柔軟をしつつ、暫く話し込んでいると稽古場の扉が開く。

「やってるかい、ボーイズ。」

鳳先輩がやって来ると一斉に話を止め挨拶をする。
鳳先輩はみんなに混ざっている私に気付くと「おや、いらっしゃいガール」と挨拶をしてくれる。
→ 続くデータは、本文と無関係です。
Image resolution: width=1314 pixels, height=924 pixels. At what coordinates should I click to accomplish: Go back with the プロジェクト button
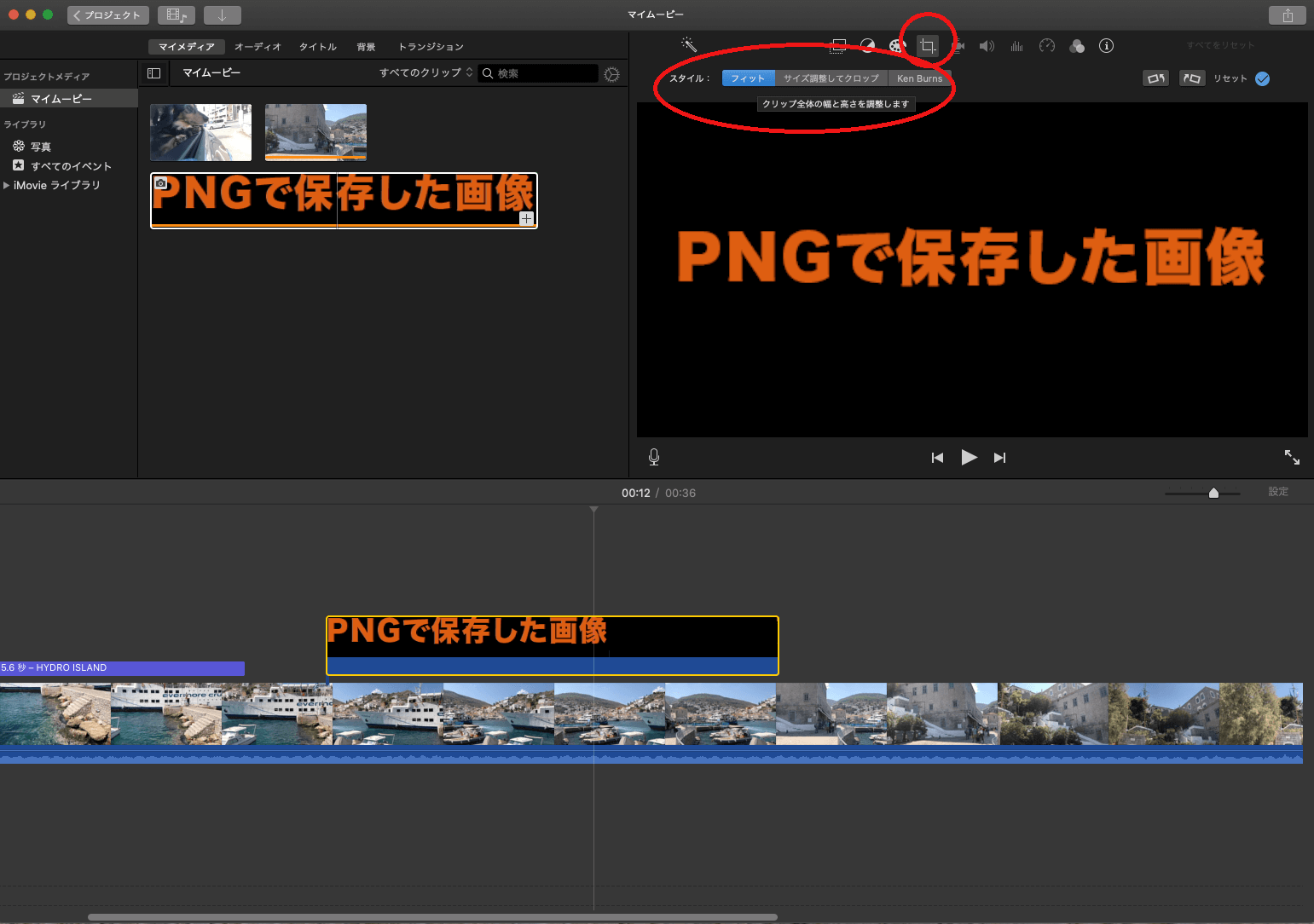[x=107, y=15]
星谷君達にボーイズと言っている時はあまり何とも思わないけれど、直にガールと言われてしまうと私は少しだけ照れくさい。

鳳先輩が来ると、星谷君達は練習を始めていく。


「こんにちは、鳳先輩。」
「見学かい?熱心だね。」
「好きなんです。星谷君達のミュージカルを見ているの。」

その後暫く星谷君達の稽古を見ていた鳳先輩は急に思い立ったかのように私に話しかけた。

「そうだ、華咲。今ちょっと話いい?」
「…なんですか?」

鳳先輩はこちらへ目線を向けたまま話し始める。

「夏休み中に、合宿をしようと思っていてね。」
「チーム鳳がですか?」
「そう。それで一つ頼みなんだけど、手伝いとして付いて来て欲しいんだ。」
「手伝い、ですか。」
「合宿場の稽古場には音響や照明機材一式揃っている。合宿中は好きに使っていい。華咲にとってもそう悪い話じゃない。どうかな?」



確かに学校外でも機材に触れる機会があるのは有難い。
しかし、夏休み中となると業界研修や見学と被る可能性が高い。
少し考えさせて下さい。そう先輩に言うと、先輩は優しく笑って私の頭をポンポンと撫でる。


「無理言ってすまないね。ありがとう。」

それだけ言うと先輩は再び星谷君達の稽古に戻っていった。
私はぼーっと撫でられた頭を自分の手を置いた。
やっぱり先輩は…。










カキーン


爽快な音と共に白球が飛び交う。
同じクラスの野球メンバーと来たバッティングセンターには綾薙学園の生徒だらけだ。
チームには元野球部も少なくはない。バカスカ130キロを打つ男子の力はやはり凄い。自分では当てるのが精一杯で、飛ばすことの出来る速度は精々120キロまでだろう。

「華咲意外とやるな!」
「元ソフト部舐めんな!」


暫く打ち込みをして休憩していると、他のメンバーも何人か打つのを止め同じベンチに座りながらバッティングを眺める。


「…にしてもさ、ギャップ感じるよな。」
「ギャップ?」
「普段、音響とかカメラとか照明機材弄ってる奴らがバリバリ野球出来るなんてさ。」
「あーそれ分かる!特に華咲!」
「ええ?」

その後もかなり打ち込みをした私達は寮への帰り道にも野球の話で盛り上がっている。
よっしゃ、目指すは優勝!と意気込む1人に後のメンバーも続く。

普段機材に向き合う私達だけれど、たまにはこう言うのもいいかなと、そう思えた。